Accurate, Generalizable, and Practical Behavioral Models to Identify Impending User Exposure to Malicious Websites

Abstract

To keep users safe online, current protections frequently employ blocklists of known malware and phishing websites. However, such defenses suffer from an inherent gap between malicious content creation and its detection, leaving a window where users are left vulnerable. To address this limitation, earlier research has shown that one could use individual user web browsing behavior to identify imminent exposure to malicious content. While existing methods frequently rely on temporal proximity (e.g., aggregating browsing patterns over the recent past), they do not leverage temporal ordering in user browsing, which results in suboptimal performance and is, in practice, inadequate given the low base rates of malware incidence. We introduce network and browser-level features (e.g., page rank, tab browsing time) and a temporal model that captures user behavior through a time-series representation.
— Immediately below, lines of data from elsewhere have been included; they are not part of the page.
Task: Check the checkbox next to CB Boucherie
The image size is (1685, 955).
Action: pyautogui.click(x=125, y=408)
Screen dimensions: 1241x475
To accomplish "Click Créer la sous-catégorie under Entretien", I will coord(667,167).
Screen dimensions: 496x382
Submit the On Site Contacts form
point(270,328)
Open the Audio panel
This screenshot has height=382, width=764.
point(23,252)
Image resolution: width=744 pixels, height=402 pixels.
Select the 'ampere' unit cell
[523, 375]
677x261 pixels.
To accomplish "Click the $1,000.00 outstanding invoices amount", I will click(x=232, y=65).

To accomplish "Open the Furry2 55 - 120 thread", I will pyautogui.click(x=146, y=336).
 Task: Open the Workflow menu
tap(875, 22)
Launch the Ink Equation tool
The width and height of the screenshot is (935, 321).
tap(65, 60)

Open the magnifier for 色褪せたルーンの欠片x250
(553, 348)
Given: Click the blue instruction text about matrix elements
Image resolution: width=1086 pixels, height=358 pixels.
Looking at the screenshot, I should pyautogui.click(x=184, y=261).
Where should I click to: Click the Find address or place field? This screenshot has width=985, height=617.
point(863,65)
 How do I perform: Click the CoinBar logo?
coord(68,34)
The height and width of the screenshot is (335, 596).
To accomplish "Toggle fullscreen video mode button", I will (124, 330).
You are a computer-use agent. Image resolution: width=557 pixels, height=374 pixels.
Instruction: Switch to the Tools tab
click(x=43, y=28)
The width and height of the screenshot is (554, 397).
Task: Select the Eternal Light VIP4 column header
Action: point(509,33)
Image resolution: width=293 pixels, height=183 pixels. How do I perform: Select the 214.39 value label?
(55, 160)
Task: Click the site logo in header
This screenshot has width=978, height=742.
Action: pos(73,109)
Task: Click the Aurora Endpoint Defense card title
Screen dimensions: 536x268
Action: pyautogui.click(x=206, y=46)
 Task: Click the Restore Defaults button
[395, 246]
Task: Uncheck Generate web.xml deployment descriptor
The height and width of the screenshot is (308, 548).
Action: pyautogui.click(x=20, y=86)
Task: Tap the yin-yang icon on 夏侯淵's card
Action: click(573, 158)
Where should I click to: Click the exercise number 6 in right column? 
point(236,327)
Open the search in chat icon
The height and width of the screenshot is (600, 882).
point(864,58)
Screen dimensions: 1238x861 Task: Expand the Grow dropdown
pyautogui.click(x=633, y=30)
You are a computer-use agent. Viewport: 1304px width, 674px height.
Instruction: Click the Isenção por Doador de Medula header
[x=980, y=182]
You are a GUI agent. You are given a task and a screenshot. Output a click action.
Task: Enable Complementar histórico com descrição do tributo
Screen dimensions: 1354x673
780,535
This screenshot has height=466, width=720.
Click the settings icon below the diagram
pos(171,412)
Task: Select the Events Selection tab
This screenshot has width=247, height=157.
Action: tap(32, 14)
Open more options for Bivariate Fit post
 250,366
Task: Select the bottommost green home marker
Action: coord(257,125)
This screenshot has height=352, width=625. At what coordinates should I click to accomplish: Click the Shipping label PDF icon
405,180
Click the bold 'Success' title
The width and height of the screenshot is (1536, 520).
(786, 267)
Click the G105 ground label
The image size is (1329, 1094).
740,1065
This not only improves classification performance by a significant margin (between 93% and 145% F1-score improvements) over previous models, but also maintains strong robustness across completely disparate sets of users. More importantly, our method shows strong resilience to concept drift, as performance holds steady over multiple years of testing. We discuss how this method is capable of anticipating future exposure. We also assess the relative importance of each feature to the performance, as well as their impact on false positive rates—whose minimization is critical to foster adoption. Finally, we discuss use cases for such behavior-based models.